Your task
In the entries below, every line with the string "agent" is to be reported.

Records shown
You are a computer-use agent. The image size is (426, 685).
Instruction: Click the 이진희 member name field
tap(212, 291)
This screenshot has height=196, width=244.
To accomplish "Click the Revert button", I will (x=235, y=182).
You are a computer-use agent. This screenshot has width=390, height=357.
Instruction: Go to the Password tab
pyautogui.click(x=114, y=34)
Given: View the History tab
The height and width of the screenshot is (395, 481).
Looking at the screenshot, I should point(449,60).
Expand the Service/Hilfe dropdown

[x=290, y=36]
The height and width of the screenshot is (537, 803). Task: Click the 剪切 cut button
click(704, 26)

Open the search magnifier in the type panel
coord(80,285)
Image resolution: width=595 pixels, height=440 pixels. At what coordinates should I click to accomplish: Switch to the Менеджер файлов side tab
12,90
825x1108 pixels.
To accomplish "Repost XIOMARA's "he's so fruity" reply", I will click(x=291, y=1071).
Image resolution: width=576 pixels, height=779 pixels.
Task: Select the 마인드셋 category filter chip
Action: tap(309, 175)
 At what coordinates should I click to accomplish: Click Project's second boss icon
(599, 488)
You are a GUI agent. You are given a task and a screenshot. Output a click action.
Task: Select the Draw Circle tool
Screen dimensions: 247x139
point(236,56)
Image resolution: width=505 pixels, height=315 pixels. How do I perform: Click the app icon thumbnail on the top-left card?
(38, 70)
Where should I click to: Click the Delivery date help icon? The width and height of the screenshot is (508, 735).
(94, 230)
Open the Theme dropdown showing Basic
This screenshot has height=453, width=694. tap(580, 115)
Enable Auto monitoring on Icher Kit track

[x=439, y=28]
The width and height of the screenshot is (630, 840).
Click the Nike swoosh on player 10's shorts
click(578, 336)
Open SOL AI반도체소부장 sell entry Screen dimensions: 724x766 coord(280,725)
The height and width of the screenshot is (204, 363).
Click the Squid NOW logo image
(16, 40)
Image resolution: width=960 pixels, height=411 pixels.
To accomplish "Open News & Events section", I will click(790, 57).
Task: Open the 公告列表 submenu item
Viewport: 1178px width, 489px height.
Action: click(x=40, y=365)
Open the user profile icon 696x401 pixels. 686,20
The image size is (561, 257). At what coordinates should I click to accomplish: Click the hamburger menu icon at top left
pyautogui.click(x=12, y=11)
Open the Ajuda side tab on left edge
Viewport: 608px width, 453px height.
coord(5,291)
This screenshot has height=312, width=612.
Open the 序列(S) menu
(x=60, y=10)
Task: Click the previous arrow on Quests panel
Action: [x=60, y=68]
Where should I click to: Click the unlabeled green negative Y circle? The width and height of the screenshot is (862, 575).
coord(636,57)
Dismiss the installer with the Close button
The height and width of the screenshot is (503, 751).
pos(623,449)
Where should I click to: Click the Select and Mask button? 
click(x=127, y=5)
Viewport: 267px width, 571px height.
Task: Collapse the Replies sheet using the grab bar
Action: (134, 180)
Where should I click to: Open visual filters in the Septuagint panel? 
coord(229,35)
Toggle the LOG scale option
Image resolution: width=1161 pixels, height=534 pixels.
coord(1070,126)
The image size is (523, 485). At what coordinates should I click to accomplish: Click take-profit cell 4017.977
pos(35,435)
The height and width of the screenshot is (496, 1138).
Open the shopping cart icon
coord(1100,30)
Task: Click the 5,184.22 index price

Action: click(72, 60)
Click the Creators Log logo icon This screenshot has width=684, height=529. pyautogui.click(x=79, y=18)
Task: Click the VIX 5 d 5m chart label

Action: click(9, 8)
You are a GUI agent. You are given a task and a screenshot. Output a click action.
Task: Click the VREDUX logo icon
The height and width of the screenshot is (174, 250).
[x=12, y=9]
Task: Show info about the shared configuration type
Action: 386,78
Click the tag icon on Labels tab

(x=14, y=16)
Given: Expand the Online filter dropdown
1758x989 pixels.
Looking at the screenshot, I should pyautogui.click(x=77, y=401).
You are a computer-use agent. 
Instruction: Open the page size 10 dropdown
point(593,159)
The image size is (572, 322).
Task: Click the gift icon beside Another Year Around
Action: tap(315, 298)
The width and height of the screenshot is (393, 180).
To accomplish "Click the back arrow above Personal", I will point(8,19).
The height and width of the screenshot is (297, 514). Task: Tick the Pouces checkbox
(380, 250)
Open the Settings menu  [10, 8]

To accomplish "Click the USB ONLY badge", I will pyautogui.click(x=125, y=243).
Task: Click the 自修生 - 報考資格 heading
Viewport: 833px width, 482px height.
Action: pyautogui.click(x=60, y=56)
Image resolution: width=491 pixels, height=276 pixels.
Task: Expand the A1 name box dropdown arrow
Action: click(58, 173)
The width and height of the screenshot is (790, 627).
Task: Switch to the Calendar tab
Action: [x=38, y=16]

Answer
You are a computer-use agent. The image size is (426, 685).
You are a computer-use agent. This screenshot has width=390, height=357.
You are a GUI agent. You are given a task and a screenshot. Output a click action.
You are a GUI agent. You are given a task and a screenshot. Output a click action.
You are a computer-use agent. 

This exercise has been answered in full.